## Stated exercise 1
In the passage on ledger-based carbon accounting, what three critical problems are said to result from current GHG Protocol methodologies?

## Passage given
»»
As part of the tender selection process, Climate Club members can compare existing national and institutional methods for carbon counting, such as those developed by the European Commission’s Joint Research Centre; France’s Environment and Energy Management Agency, and various research and policy centers around the world, which can be useful inputs toward a more robust, operational standard for carbon accounting.10

How this method improves on existing protocols

Ledger-based carbon accounting, as formalized in the E-ledgers method,11 represents a significant evolution in emissions accounting. It improves upon status quo approaches such as LCAs, EPDs, and the GHG Protocol’s Scope 2, Scope 3, and Product Life Cycle standards.

While traditional LCA and EPD approaches rely on static averages and infrequent updates, the E-ledgers approach tracks emissions dynamically and in real time, based on current

sourcing, production processes, and designs. Importantly, ledger-based carbon accounting does not replace LCAs and EPDs; rather, it complements them by providing verified, granular, product-level emissions data, making reports significantly more useful for decision-makers and regulators.

The carbon transition—and mechanisms such as CBAM—require that each transaction be linked to a specific emissions footprint accepted by both buyer and supplier. While the GHG Protocol can be used to calculate entity-wide direct emissions, and product-level tools like LCAs estimate generic, anticipated footprints, neither is built for transactional-level tracking. Ledger-based carbon accounting fills this gap by combining direct emissions data with verifiable information flows from the value chain, creating a solution that is comparable, scalable, and accessible.

Current GHG Protocol methodologies do not rely on cumulative information exchange across the value chain. Without this, companies are forced to independently estimate activities across their entire supplier network. This approach creates three critical problems:

1. Reliance on estimates: Most companies lack visibility into their full upstream supply chain and are forced to rely on generic estimates rather than primary data.

2. Inefficiency: Work is duplicated as every company in the chain independently repeats the same search, modeling, and estimation work for the same activities, generating unnecessary cost and inefficiency.

3. Inconsistency and bias: The resulting data is rarely comparable and open to bias. For example, as many Scope 3 categories are optional and there is no structured information flow, companies can cherry-pick value-chain emissions to yield the most favorable results for them.

Ledger-based accounting resolves these issues by enabling structured data transmission across the value chain. The resulting accounts can also be used by entities that wish to report under the GHG Protocol’s “scopes” approach.

10. See, for instance, A. Reeve and E. Aisbet, “National Accounting Systems as a Foundation for Embedded Emissions Accounting in Trade-related Climate Policies,” Journal of Cleaner Production 371, no. 133678 (2022), https://www.sciencedirect.com/science/ article/abs/pii/S0959652622032565; and OECD, Towards More Accurate, Timely, and Granular Product-Level Carbon Intensity Metrics: A Scoping Note, Inclusive Forum on Carbon Mitigation Approaches Papers, no. 1, OECD Publishing, 2024, https://www. oecd.org/en/publications/towards-more-accurate-timely-and-granular-product-level-carbon-intensity-metrics_4de3422f-en.html.
««
## Stated exercise 2
Copy the entries between the line holding "Image resolution: width=724" and the line holding "Action: pos(131,610)", inclusive, and omit the pictures.

## Excerpted records
»»
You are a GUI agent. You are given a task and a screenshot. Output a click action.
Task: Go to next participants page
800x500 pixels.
««
»»
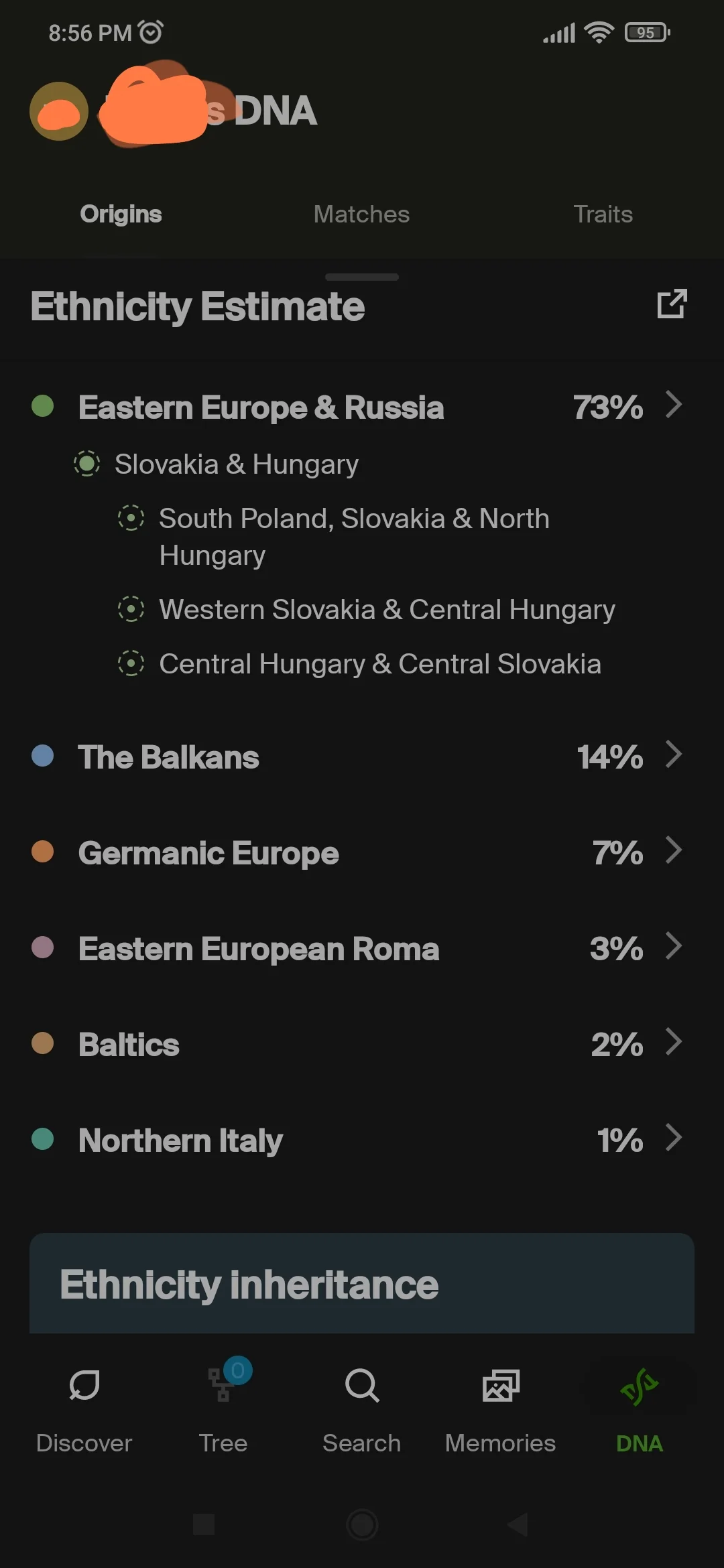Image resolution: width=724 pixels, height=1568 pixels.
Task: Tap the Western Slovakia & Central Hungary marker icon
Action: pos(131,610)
««
»»
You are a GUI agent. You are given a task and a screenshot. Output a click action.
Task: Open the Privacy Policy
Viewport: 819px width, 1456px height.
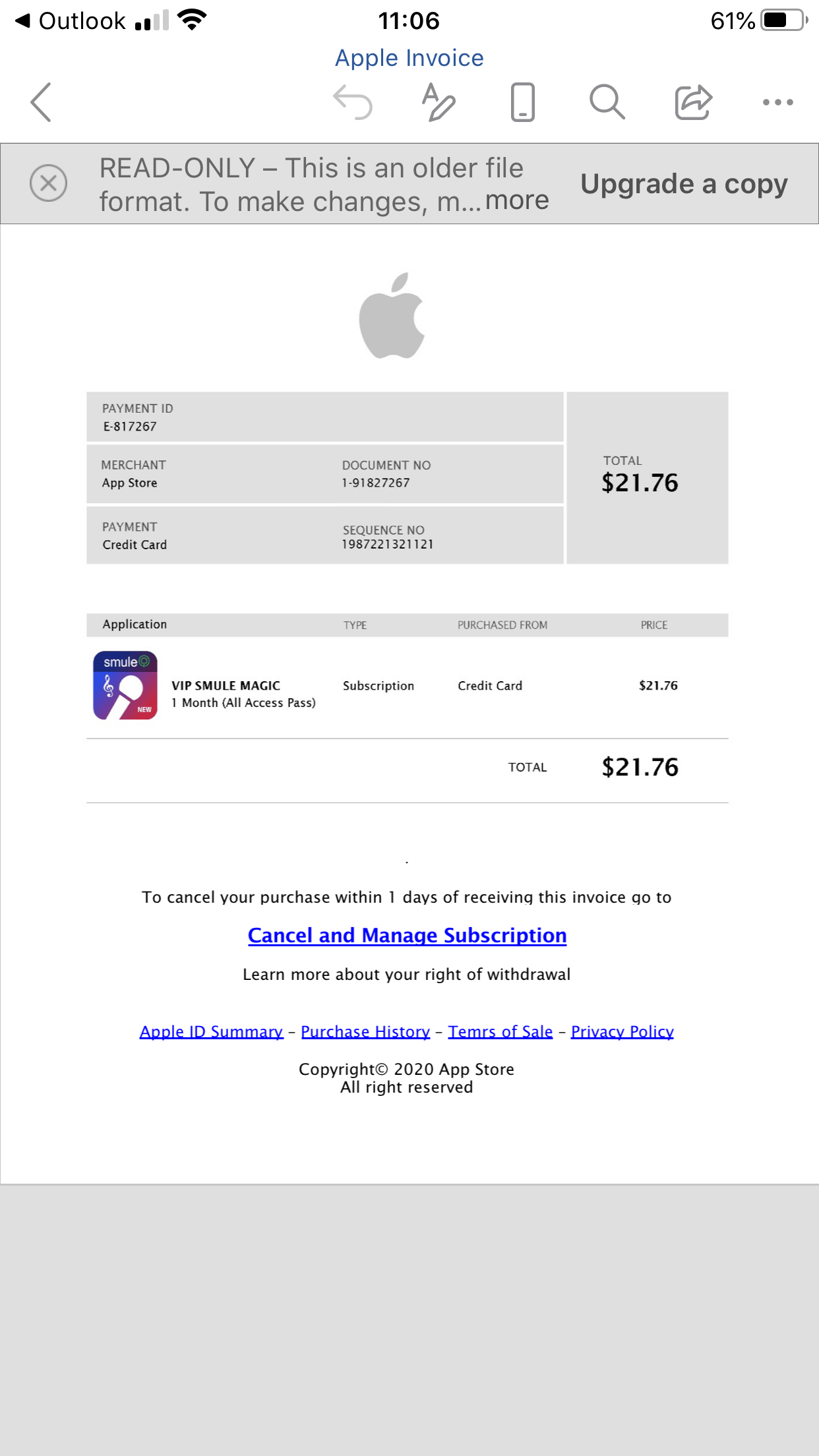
««
## Written solution 1
Reliance on estimates, inefficiency, and inconsistency and bias.

## Written solution 2
Image resolution: width=724 pixels, height=1568 pixels.
Task: Tap the Western Slovakia & Central Hungary marker icon
Action: pos(131,610)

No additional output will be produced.